With just $6,000 and a “hard-choices” slogan, former Colorado Gov. Richard Lamm on Tuesday began a long-shot drive for the presidential nomination of Ross Perot’s fledgling Reform Party.

The lifelong Democrat framed his uphill campaign as an outsider’s wake-up call to the nation, declaring, “I begin this campaign with only one promise, and that’s to present the truth and, in some cases, the hard truth, and to trust you to make the right choices.”

His decision was sure to muddy the race between President Clinton and Republican Bob Dole, and it threatened a showdown with Perot himself, who has left his candidacy for the Reform Party nomination an open question.

At a packed news conference on the University of Denver campus where he teaches a course dubbed “Hard Choices,” Lamm said he would campaign on a platform of restoring fiscal sanity to Washington by drastically curbing popular entitlement programs such as Medicare and Social Security.

“America has to ask itself not what it wants, but what it can afford. … The New Deal, in my mind, has become a raw deal for my children,” Lamm said.
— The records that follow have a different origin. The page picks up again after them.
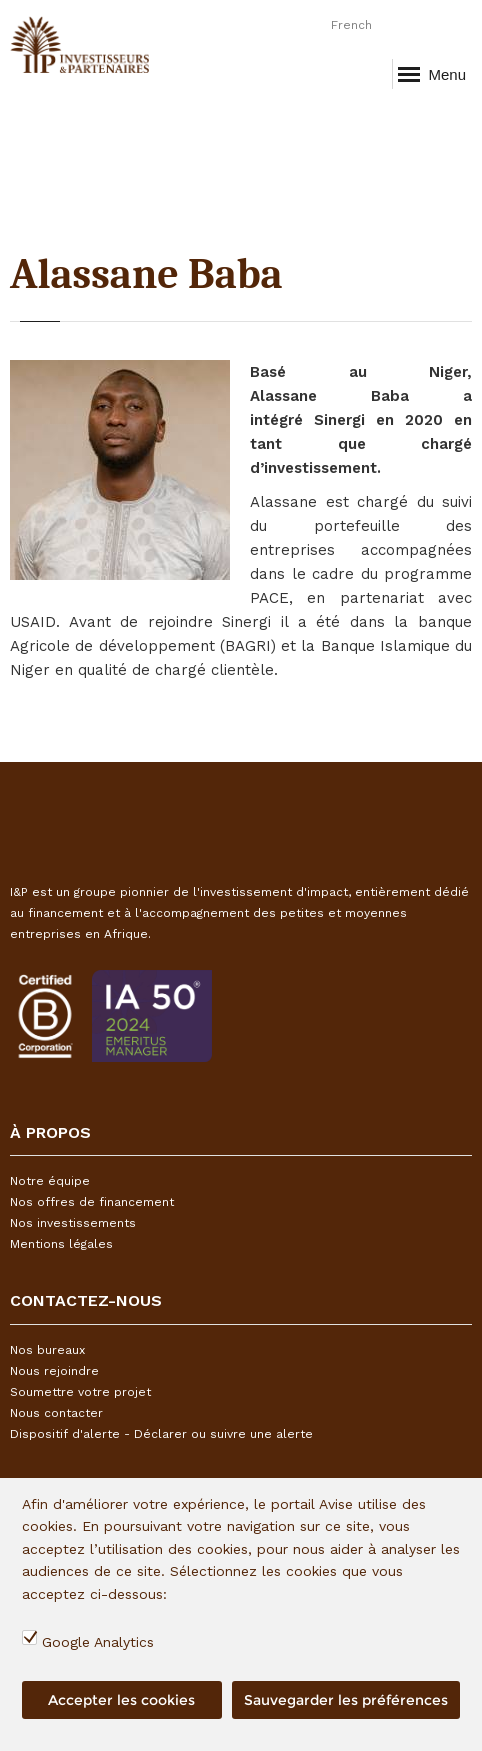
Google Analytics (98, 1642)
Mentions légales (61, 1244)
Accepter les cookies (121, 1700)
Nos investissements (73, 1223)
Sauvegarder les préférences (346, 1700)
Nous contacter (56, 1413)
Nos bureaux (47, 1350)
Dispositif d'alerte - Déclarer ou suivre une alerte (161, 1434)
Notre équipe (50, 1181)
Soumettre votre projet (80, 1392)
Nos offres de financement (92, 1202)
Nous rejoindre (54, 1371)
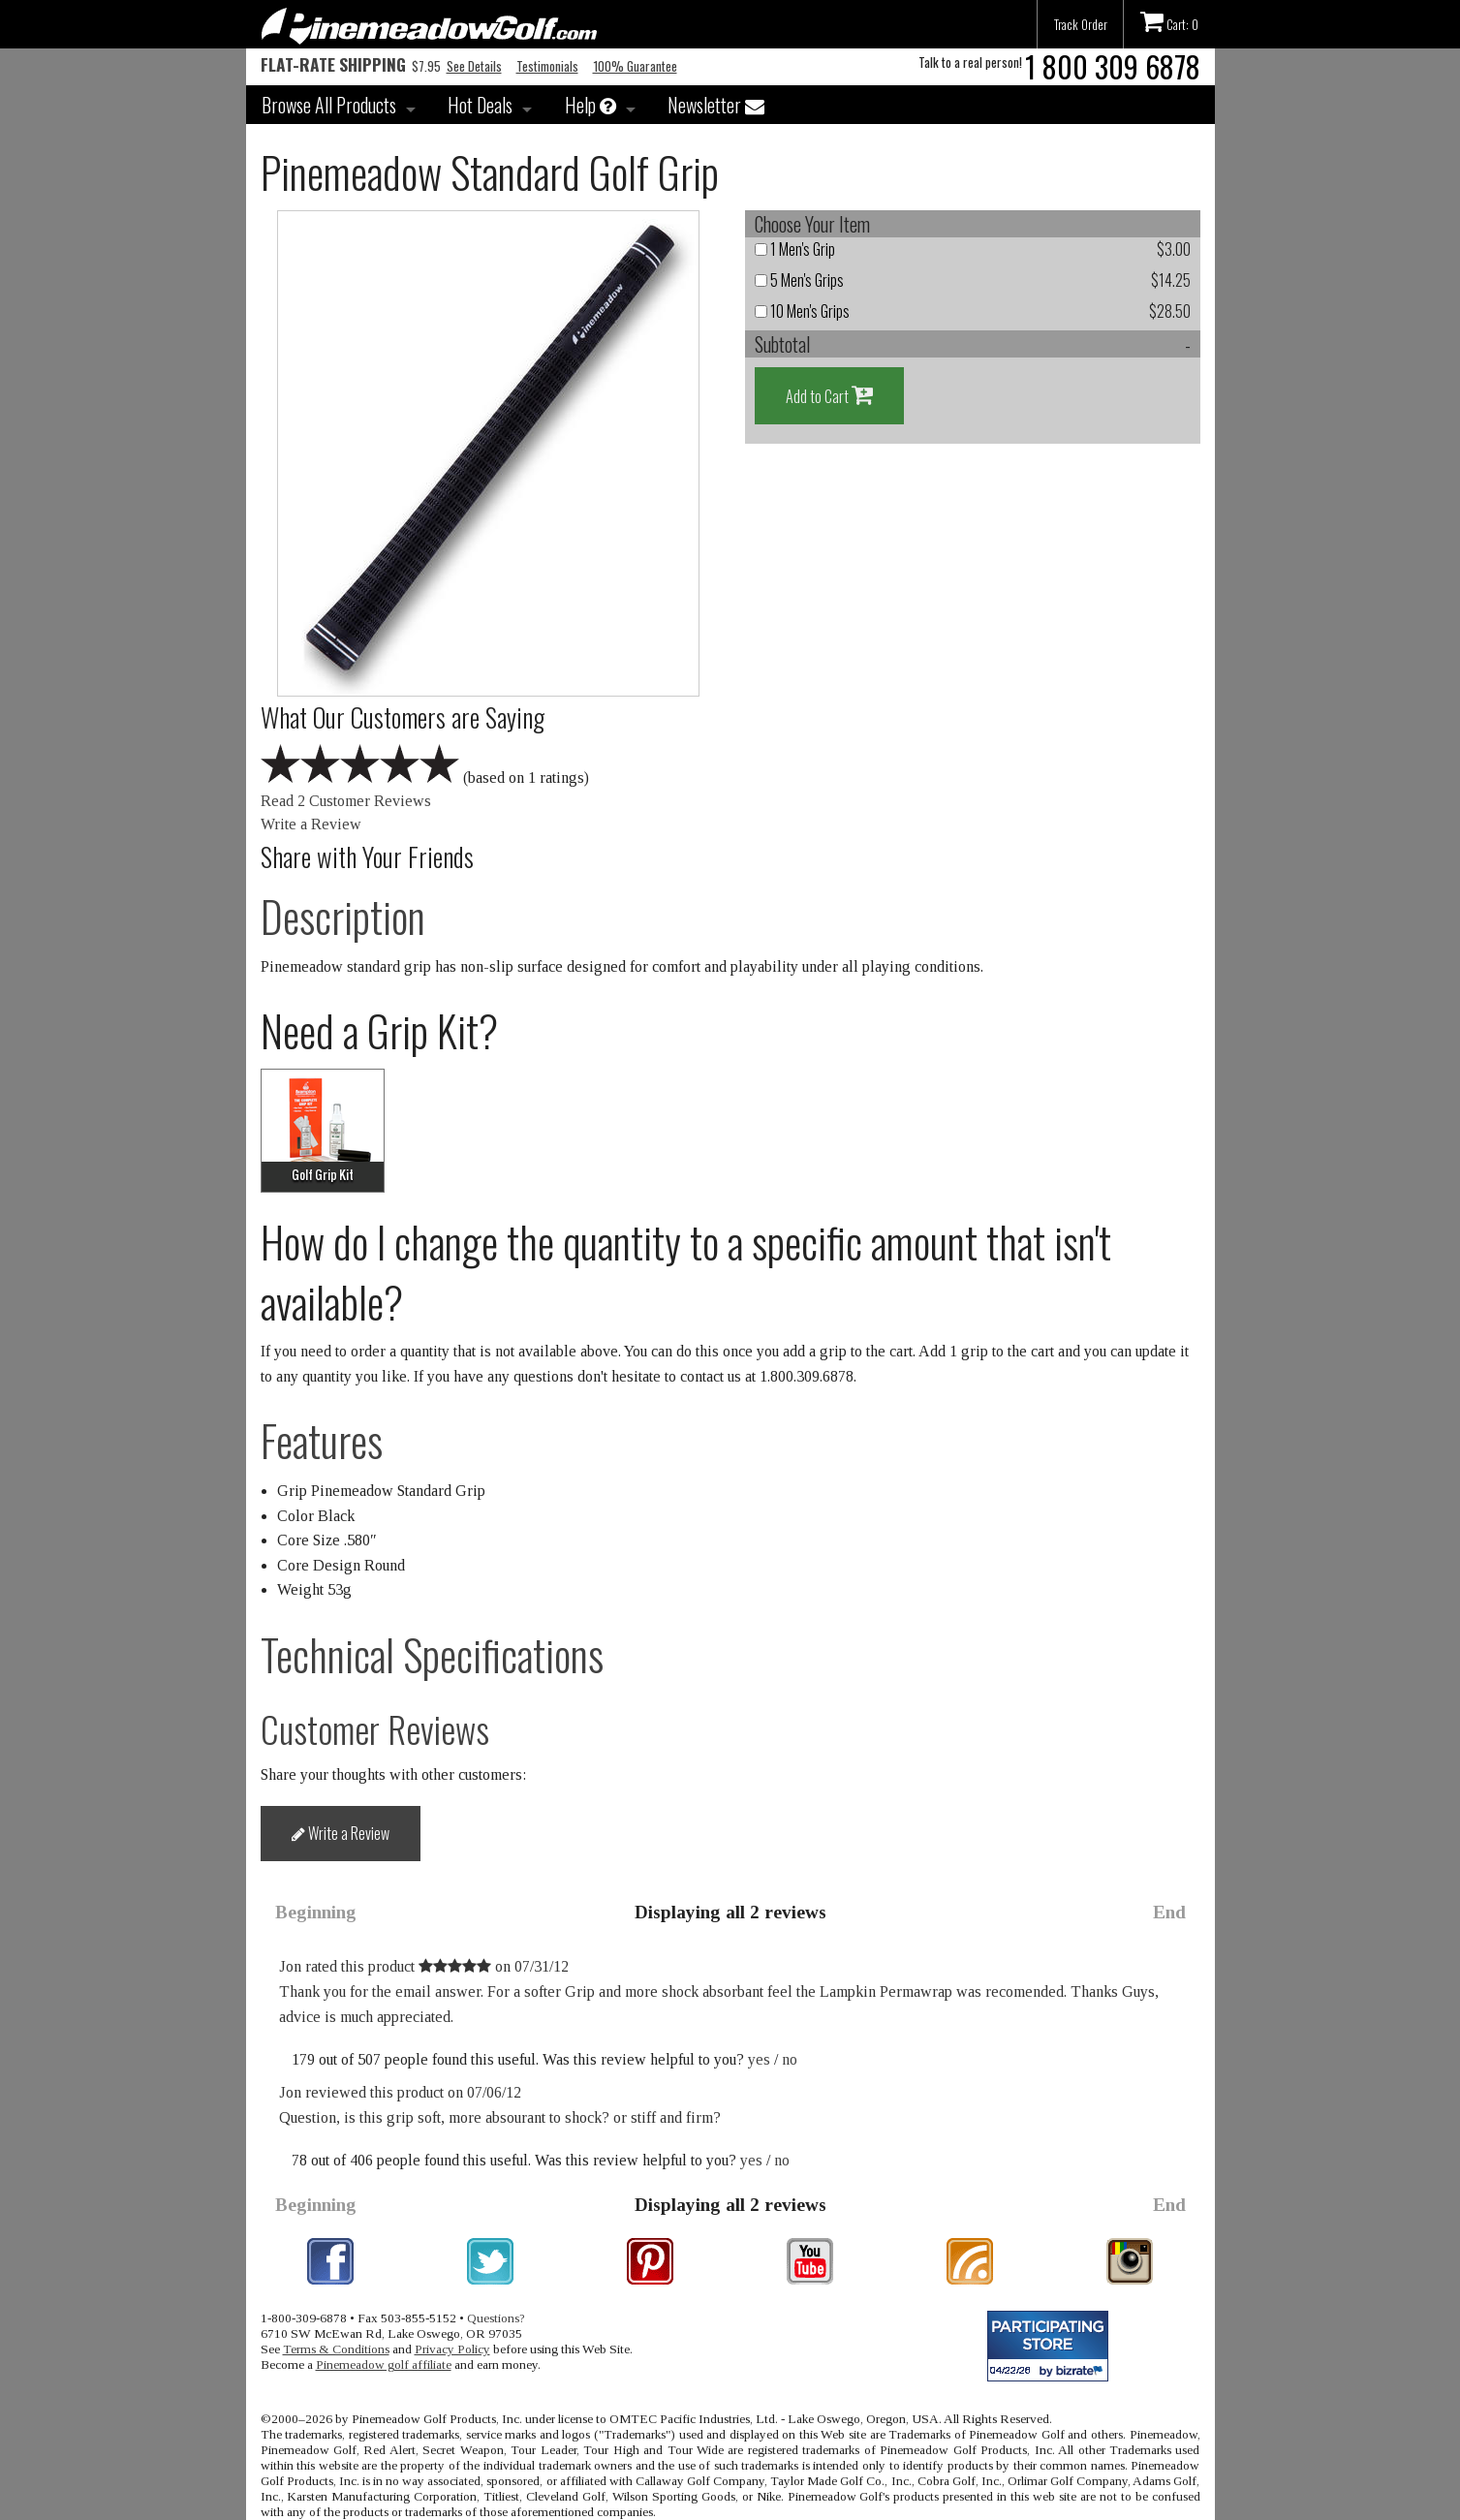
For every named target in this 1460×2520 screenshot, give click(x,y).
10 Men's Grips (802, 311)
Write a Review (311, 824)
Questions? (496, 2318)
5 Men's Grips (799, 280)
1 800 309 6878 (1112, 66)
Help (590, 104)
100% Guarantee (635, 66)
He faulted Democrats and Republicans alike for what he said were cowardly decisions to paper over the nation’s problem and leave the bills to future generations.

With all the hurdles facing this former law professor little known outside of Colorado, the Clinton and Dole camps professed nonchalance about his candidacy.

“If Dick Lamm getting into this race focuses the debate on the important issues facing Americans then we welcome it,” said Clinton-Gore spokesman Joe Lockhart.

Dole spokesman Nelson Warfield’s take was that “if two Democrats are in the race, it’s probably going to help the one Republican.”

Republican pollster Linda DiVall said it was too early to tell, given Lamm’s minuscule national profile. She predicted that as Lamm gains exposure, his “gruff, candid, straight-forward approach is one that voters will embrace.”

It’s his message - bent on tipping sacred cows - that could trip him, DiVall said.

Lamm called it “a no-B.S. agenda.” Lamm, who left the Colorado statehouse in 1986 after three terms, wants to gradually privatize Social Security, raise the retirement age to 70 and reduce annual cost-of-living adjustments. He would deny both Social Security and Medicare benefits to wealthy retirees. He would also scale back veterans’ benefits and military pensions.